Changing with Tastes Story by Joe Hawrylko

t’s a small place that seems as if it hasn’t changed a bit in the past decade or so, besides the new screen door out front and the fresh paint on the facade. Inside this Clifton Ave. deli it is tight—if there’s more than a half dozen people inside it’s going to be crowded. “We’ve had the place for 31 years,” said MaryAnn Haring, who owns the store with her husband, Harry. “We just were looking around and noticed that this place was for rent. We thought it was an excellent piece of real estate.” Located just a few blocks from CHS and directly across the street from the Board of Education office, the deli is in the perfect area to support a business.
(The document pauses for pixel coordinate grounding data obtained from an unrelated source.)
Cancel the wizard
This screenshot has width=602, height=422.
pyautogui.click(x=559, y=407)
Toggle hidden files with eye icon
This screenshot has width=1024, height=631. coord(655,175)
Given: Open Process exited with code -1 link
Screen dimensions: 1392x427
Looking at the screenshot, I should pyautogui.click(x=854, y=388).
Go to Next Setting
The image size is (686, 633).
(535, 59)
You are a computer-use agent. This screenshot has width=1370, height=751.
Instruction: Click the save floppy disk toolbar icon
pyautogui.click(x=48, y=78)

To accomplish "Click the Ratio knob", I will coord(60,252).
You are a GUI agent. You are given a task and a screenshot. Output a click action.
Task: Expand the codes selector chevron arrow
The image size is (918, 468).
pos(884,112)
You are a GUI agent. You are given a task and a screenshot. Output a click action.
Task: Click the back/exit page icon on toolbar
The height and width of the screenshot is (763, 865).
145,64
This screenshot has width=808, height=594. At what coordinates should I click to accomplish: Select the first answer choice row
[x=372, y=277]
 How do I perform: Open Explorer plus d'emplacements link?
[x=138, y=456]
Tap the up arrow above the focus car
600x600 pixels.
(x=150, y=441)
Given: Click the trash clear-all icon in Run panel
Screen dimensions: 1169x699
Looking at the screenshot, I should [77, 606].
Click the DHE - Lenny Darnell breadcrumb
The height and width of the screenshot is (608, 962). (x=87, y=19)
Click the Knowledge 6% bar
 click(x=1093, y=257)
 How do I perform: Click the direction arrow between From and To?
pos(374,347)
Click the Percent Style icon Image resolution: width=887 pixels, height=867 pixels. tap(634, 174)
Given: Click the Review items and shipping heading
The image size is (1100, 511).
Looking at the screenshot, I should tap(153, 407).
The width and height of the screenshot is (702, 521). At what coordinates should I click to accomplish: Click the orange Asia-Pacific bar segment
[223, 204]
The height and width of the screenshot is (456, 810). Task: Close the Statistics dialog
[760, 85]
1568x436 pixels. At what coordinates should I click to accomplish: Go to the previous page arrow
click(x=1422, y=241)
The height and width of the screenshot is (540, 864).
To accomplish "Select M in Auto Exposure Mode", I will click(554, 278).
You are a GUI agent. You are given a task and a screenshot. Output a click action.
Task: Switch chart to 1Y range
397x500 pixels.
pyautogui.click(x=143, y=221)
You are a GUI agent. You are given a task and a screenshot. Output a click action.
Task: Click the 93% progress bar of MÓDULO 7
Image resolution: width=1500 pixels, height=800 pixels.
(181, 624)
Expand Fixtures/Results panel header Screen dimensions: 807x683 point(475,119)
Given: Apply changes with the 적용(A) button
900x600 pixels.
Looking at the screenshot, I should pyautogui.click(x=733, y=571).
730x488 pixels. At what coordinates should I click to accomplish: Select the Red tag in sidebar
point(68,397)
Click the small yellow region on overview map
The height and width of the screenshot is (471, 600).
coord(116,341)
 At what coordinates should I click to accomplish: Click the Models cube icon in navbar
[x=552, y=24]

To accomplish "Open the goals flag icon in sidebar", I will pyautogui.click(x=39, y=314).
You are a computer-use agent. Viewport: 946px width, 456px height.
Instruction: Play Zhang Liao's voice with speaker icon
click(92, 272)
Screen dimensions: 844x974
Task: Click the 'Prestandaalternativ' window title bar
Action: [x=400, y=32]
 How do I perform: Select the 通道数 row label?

Teachers and education administrators heading into the high school or BOE building often stop by for breakfast. “Everyone wants something on the way to work,” MaryAnn stated. The store gets a lunch rush and then the day ends. That means mornings at MaryAnn’s Deli begin before sun up. Harry is the morning man, up at the store by 5 am to do prep work. MaryAnn comes in a bit later, but she also stays to close. It’s a bit of a compromise for the couple, who have been married 25 years. The store’s location means that it draws in students leaving Clifton High School later in the afternoon during the school year. Lunch is also popular with workers in the area. “It’s more from local businesses,” she added. “Some are just local people as well.” “A lot of people have been coming here for 20 years or more,” added Harry. But building up that pool of faithful customers takes years. The most basic component to success starts in the kitchen. “I come from an Italian family that loves to cook and loves to bake,” smiled MaryAnn. “My mom is a great cook and great baker.” But there is certainly a business element, and without that, even the best chef in the world will have trouble staying afloat.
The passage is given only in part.